Risulta difficile rintracciare altri appuntamenti elettorali in cui la posta in palio sia l’esistenza dello Stato stesso. L’unica figura alla quale si potrebbero affiancare le prossime elezioni europee sarebbe quella di un referendum, in quanto dietro il voto ci sarà sempre la scelta tra: proseguire con l’integrazione europea, oppure tornare indietro.

In effetti, il referendum è quel tipo di elezione in cui si può presentare lo scenario dove si mette in discussione la dimensione di uno Stato, la sua forma o il suo sistema politico. Tra i casi più vicini abbiamo quelli Scozia e della Catalogna (quest’ultimo interdetto dalla Spagna perché minacciava l’unità del Paese). Eppure, tornando un po’ più indietro nel tempo, si potrebbe citare il referendum del ’46 nel quale gli italiani dovettero decidere tra la Monarchia o la Repubblica.

La fedeltà, quasi obbligatoria, a certi valori e simboli condivisi…

In ogni caso, la posta in palio dei referendum menzionati in precedenza ha riguardato degli elementi inerenti alla dimensione territoriale, la densità demografica, l’economia  e/o, la forma dello Stato (nel caso italiano). A prescindere dei mutamenti che gli Stati avrebbero potuto subire in termini di forma e dimensione dopo un determinato risultato, non è mai stata messa in discussione la loro esistenza in sé.

In ogni caso, i referendum essendo composti da un quesito particolare dinanzi al quale si pone la scelta tra il sì e il no, tra l’accettazione o la negazione di un qualcosa, non possono paragonarsi ai processi elettorali che ogni quattro-cinque anni in media vedono concorrere dei candidati che, pur avendo dei programmi o delle ideologie diverse, opposte e spesso inconciliabili, dovrebbero aderire, in linea di massima, a certi valori primari e fondamentali condivisi dalla Comunità Politica di riferimento, ossia, a quelli disposti in una costituzione formale o materiale oppure segnati in qualche parte della memoria collettiva.

La fedeltà ai valori dello Stato.

Questa specie di ‘requisito di fedeltà’ alla sostanza della Comunità politica che si cerca di rappresentare, potrebbe essere definito  come un meccanismo di tutela latente al quale, tacita o espressamente, tutti gli attori politici devono sottoscrivere al momento di concorrere per qualsiasi carica pubblica in ambito nazionale. Come un esempio di ciò, possiamo citare il caso di Marine Le Pen in Francia, la quale, pur rappresentando l’alone più reazionario della Politica transalpina, non ha mai osato di mettere in discussione in pubblico la Rivoluzione del 1789 né i suoi valori dato che sarebbe controproducente battersi contro la cesura storica che ha dato forma alla Francia che conosciamo oggi e all’interno della quale si vuole essere eletti.

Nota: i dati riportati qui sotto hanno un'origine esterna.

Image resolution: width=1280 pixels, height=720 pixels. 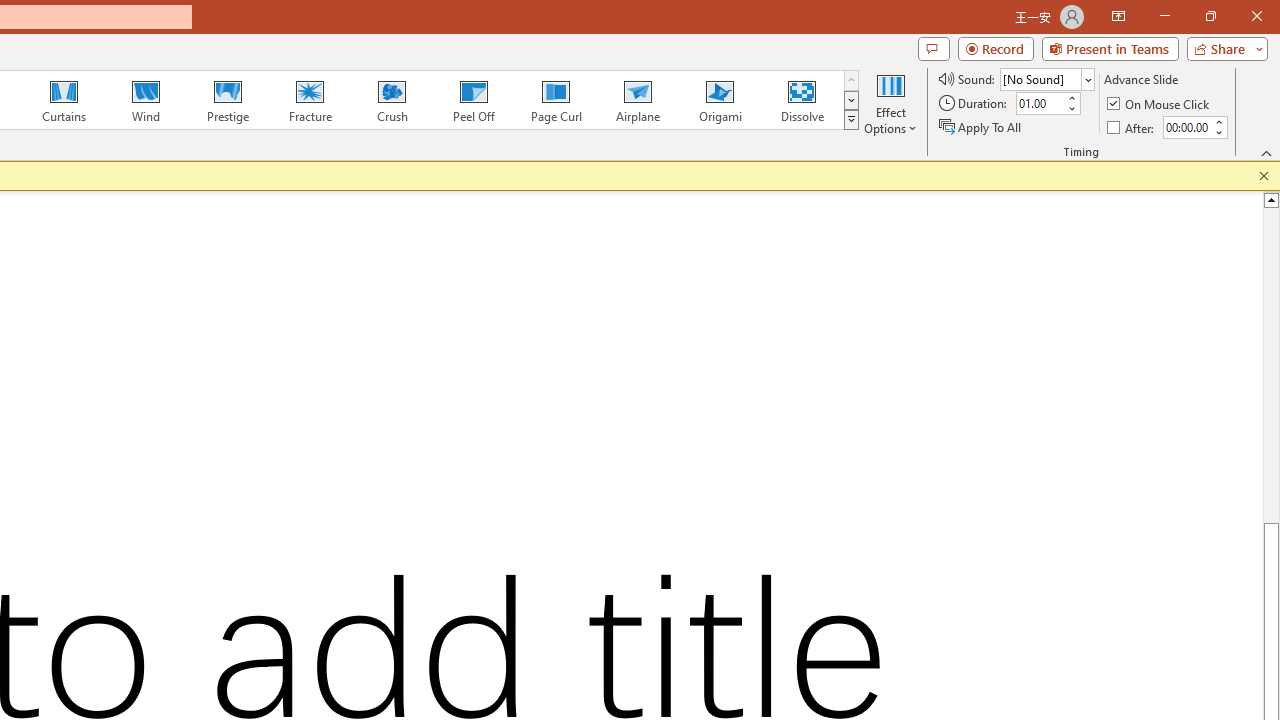 What do you see at coordinates (308, 100) in the screenshot?
I see `'Fracture'` at bounding box center [308, 100].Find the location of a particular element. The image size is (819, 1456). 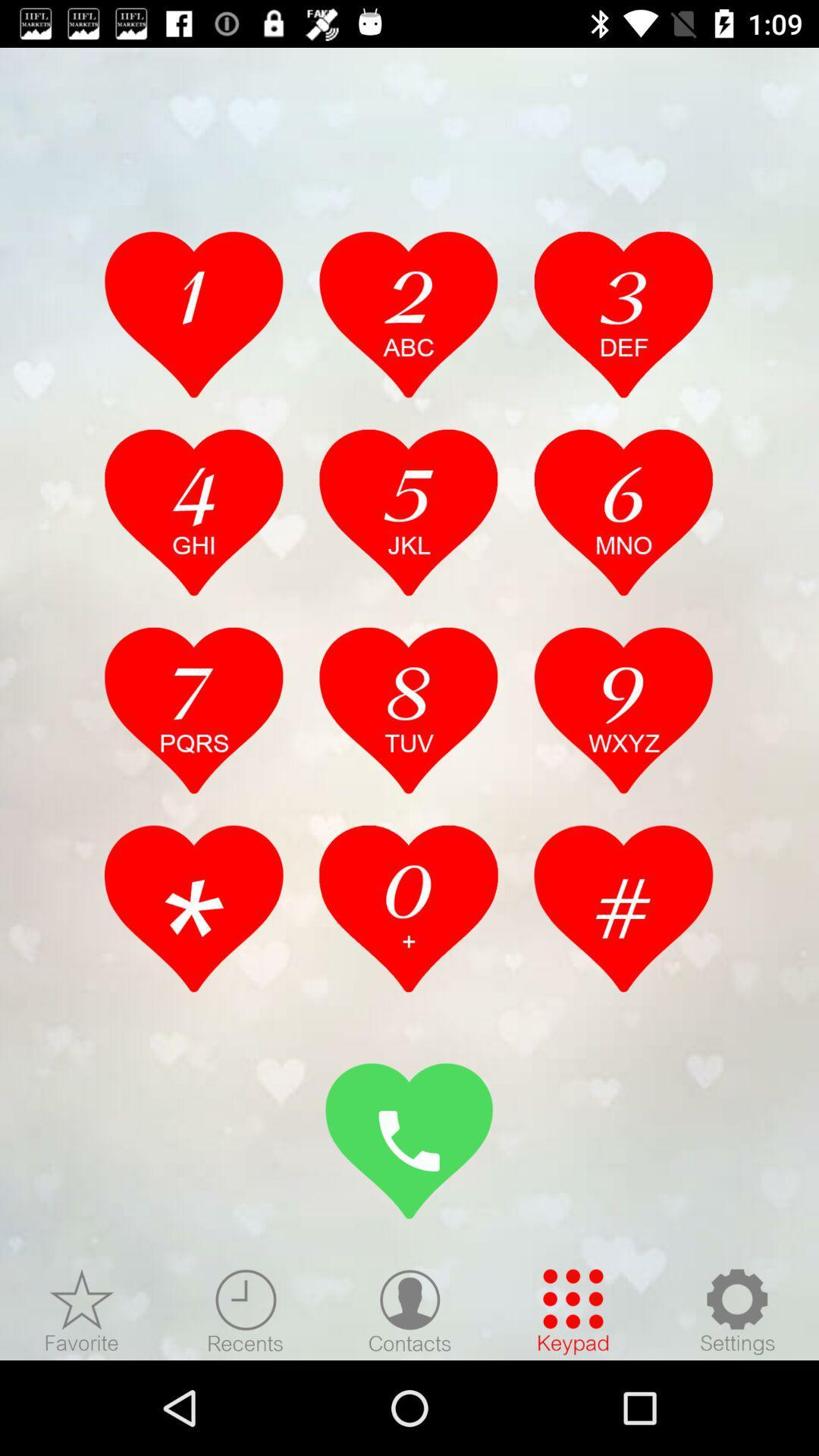

4 ghi is located at coordinates (193, 512).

Un altro caso sarebbe quello della Lega Nord, la quale, pur avendo iniziato come un movimento d’ispirazione scissionista, una volta che ha deciso di concorrere per un’esperienza di governo al di là della minoranza alla quale era sempre stata circoscritta, ha accolto dei simboli e dei valori condivisi a livello nazionale, sostituendo la Padaniaper l’Italia, modificando lo slogan Prima il Nord per quello di Prima gli italiani e rimpiazzando la classica frattura Nord-Sud per quella che vede contrapposti italiani e immigrati.  Questo passaggio è stato necessario al momento di concorrere verso un’effettiva partecipazione alla maggioranza che gli permettesse di superare la soglia dell’irrilevanza.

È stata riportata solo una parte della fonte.